=== Extract ===

····················

Gas supply contracts should have words that clearly deal with the results of a natural disaster.

The 2005 hurricane season had the most significant impact on the Gulf Coast oil and natural gas industries in history. Physical damage to Gulf Coast facilities was extensive, and the impact on supply was unprecedented, with 100% of Gulf oil production and 94% of natural gas production down during Hurricane Katrina. With this decrease in production, natural gas prices skyrocketed.

The consumers hardest hit by price fluctuations such as those seen in the wake of hurricanes are large industrial consumers, such as textile and manufacturing factories and gas-fueled electric power plants. This is true not only because of the large volume of natural gas they consume, but also the fact that these consumers tend to purchase natural gas directly from producers pursuant to supply contracts that use a short-term (either weekly or daily) index price or spot pricing. In an already volatile market, daily prices can skyrocket when a hurricane hits.

The National Oceanic and Atmospheric Administration (NOAA) predicts three or four major hurricanes this hurricane season. With this in mind, suppliers and consumers of natural gas should have a firm understanding as to how their supply contracts may be affected when hurricanes make the delivery or taking of natural gas impossible, difficult, and/or more expensive.

····················

=== Stated exercise a ===
Please render the records as a Markdown table with the columns Row and Line, starting at the line that contains "At what coordinates should I click to accomplish: Click" and ending at the line that contains "click(x=256, y=522)". Leave out blank lines.

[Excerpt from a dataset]
····················

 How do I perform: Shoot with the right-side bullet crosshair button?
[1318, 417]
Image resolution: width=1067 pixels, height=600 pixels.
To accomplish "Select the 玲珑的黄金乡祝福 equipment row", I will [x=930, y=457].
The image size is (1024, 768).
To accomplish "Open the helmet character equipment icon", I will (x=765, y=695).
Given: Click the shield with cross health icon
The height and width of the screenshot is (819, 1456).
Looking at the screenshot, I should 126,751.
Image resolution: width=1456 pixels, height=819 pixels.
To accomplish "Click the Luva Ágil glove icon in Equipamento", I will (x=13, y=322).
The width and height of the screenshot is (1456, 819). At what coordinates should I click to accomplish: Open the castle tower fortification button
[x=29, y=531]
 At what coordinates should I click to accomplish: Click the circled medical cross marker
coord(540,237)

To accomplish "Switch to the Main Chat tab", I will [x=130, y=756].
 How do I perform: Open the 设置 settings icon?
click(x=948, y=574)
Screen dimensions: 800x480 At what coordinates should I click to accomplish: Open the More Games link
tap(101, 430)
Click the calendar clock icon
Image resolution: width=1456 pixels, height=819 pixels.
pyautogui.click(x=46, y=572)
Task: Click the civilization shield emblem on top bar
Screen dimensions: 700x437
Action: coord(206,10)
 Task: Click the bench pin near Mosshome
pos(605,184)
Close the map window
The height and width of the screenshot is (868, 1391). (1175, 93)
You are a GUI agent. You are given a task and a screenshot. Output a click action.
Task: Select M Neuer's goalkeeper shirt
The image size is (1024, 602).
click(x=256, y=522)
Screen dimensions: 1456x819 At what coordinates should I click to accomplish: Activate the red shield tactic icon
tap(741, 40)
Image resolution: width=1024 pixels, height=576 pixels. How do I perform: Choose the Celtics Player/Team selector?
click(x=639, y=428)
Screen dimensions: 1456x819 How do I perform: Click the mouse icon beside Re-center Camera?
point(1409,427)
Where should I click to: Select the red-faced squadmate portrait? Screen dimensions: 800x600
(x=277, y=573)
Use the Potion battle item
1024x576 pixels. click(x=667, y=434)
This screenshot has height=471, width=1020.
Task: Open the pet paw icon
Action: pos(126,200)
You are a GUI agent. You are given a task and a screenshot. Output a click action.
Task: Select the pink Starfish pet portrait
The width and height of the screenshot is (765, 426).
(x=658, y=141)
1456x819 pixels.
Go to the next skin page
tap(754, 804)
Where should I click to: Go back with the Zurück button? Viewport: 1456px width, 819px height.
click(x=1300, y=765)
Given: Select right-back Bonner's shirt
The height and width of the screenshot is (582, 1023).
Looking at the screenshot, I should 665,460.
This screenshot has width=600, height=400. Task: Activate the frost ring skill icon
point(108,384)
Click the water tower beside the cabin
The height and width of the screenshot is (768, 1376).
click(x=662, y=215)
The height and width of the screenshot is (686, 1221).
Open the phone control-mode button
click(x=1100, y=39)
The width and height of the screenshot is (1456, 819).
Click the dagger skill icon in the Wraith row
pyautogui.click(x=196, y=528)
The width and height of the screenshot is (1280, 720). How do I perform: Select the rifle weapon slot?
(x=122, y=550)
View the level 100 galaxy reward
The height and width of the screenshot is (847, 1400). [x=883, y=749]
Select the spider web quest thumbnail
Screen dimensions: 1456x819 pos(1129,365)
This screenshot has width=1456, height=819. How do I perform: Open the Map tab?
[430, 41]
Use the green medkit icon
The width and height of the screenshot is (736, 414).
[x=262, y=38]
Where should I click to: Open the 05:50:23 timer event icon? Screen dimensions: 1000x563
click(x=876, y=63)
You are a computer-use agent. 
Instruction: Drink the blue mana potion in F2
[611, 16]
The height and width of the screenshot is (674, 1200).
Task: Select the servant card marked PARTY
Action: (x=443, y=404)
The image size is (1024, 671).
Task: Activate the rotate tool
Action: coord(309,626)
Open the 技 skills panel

····················

=== Stated exercise b ===
Reproduce word for word the passage of the text on hurricanes and gas supply contracts starting at "The consumers hardest" and ending at "a hurricane hits.".

=== Written answer a ===
| Row | Line |
|---|---|
| 1 |  At what coordinates should I click to accomplish: Click the circled medical cross marker |
| 2 | coord(540,237) |
| 3 | To accomplish "Switch to the Main Chat tab", I will [x=130, y=756]. |
| 4 |  How do I perform: Open the 设置 settings icon? |
| 5 | click(x=948, y=574) |
| 6 | Screen dimensions: 800x480 At what coordinates should I click to accomplish: Open the More Games link |
| 7 | tap(101, 430) |
| 8 | Click the calendar clock icon |
| 9 | Image resolution: width=1456 pixels, height=819 pixels. |
| 10 | pyautogui.click(x=46, y=572) |
| 11 | Task: Click the civilization shield emblem on top bar |
| 12 | Screen dimensions: 700x437 |
| 13 | Action: coord(206,10) |
| 14 |  Task: Click the bench pin near Mosshome |
| 15 | pos(605,184) |
| 16 | Close the map window |
| 17 | The height and width of the screenshot is (868, 1391). (1175, 93) |
| 18 | You are a GUI agent. You are given a task and a screenshot. Output a click action. |
| 19 | Task: Select M Neuer's goalkeeper shirt |
| 20 | The image size is (1024, 602). |
| 21 | click(x=256, y=522) |

=== Written answer b ===
The consumers hardest hit by price fluctuations such as those seen in the wake of hurricanes are large industrial consumers, such as textile and manufacturing factories and gas-fueled electric power plants. This is true not only because of the large volume of natural gas they consume, but also the fact that these consumers tend to purchase natural gas directly from producers pursuant to supply contracts that use a short-term (either weekly or daily) index price or spot pricing. In an already volatile market, daily prices can skyrocket when a hurricane hits.